== Available records

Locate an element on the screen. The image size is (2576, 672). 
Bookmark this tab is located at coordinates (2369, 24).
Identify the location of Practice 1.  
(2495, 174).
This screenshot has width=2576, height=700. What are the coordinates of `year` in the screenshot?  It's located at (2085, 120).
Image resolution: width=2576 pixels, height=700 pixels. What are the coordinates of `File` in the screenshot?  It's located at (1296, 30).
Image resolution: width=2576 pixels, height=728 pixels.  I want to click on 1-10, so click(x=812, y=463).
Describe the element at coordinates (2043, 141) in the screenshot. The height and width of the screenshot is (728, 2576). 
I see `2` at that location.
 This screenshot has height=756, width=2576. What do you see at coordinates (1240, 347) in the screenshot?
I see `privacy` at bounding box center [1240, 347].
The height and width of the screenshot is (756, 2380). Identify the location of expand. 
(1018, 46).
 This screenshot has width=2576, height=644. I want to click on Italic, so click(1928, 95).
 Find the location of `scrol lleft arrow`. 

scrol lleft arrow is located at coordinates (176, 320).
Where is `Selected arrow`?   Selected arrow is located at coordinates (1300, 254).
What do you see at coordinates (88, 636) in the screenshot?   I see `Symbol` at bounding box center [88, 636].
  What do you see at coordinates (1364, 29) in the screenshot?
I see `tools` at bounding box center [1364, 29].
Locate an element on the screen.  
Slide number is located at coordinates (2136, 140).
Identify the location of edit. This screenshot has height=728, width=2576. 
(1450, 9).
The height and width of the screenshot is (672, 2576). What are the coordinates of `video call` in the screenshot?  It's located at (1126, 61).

====

## What is needed
Can you return, unchanged, every line of the data above from its very first line through the line that contains "Image resolution: width=2576 pixels, height=728", both ends included?

## Solution below
Locate an element on the screen. The image size is (2576, 672). 
Bookmark this tab is located at coordinates (2369, 24).
Identify the location of Practice 1.  
(2495, 174).
This screenshot has width=2576, height=700. What are the coordinates of `year` in the screenshot?  It's located at (2085, 120).
Image resolution: width=2576 pixels, height=700 pixels. What are the coordinates of `File` in the screenshot?  It's located at (1296, 30).
Image resolution: width=2576 pixels, height=728 pixels.  I want to click on 1-10, so click(x=812, y=463).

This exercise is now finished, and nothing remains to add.